A U.S. Postal Service employee who faked cancer, in order to work from home and claim hundreds of hours in sick leave, has pleaded guilty.
Caroline Zarate Boyle, 60, of Highlands Ranch, pleaded guilty Friday in federal court to presenting a forged writing to the United States with the intent to defraud, according to the U.S. Attorney’s Office, District of Colorado.
Boyle pleaded guilty before U.S. District Court Judge Raymond P. Moore.
Boyle was indicted by a federal grand jury in Denver on March 16. She is scheduled to be sentence on July 25.
After not being selected for a promotion, Boyle told her supervisor that she had been diagnosed with non-Hodgkins lymphoma, when in fact she did not have any cancer.
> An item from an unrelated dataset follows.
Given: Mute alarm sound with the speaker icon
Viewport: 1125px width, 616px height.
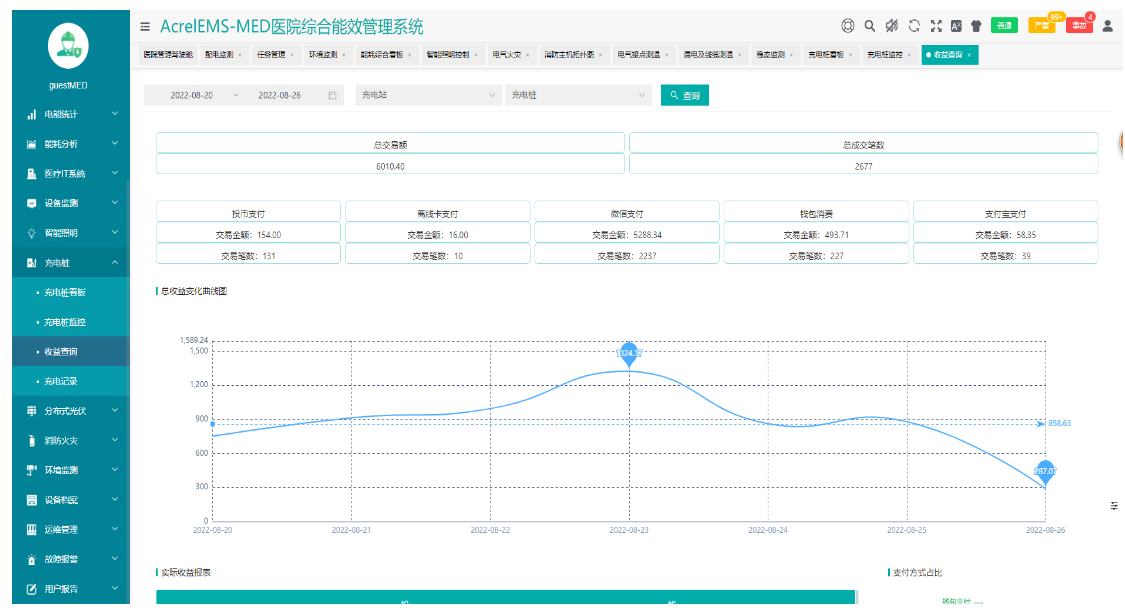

She then began to take substantial amounts of sick leave.
Boyle used the ruse for about 20 months, to support both unwarranted sick leave and unwarranted accommodations allowing her to work part-time or work from home five days a week.
Boyle fabricated four notes, from two doctors, indicating she was being treated for cancer. Investigators determined she was not a patient of either doctor.
She planned to use the fake illness until her scheduled retirement in April 2017, according to a U.S. Attorney’s Office news release. Boyle was planning to take a post-retirement cruise in Hawaii.
This case was investigated by the U.S. Postal Service’s Office of the Inspector General. Boyle could be sentenced up to 10 years in federal prison and fined up to a $250,000.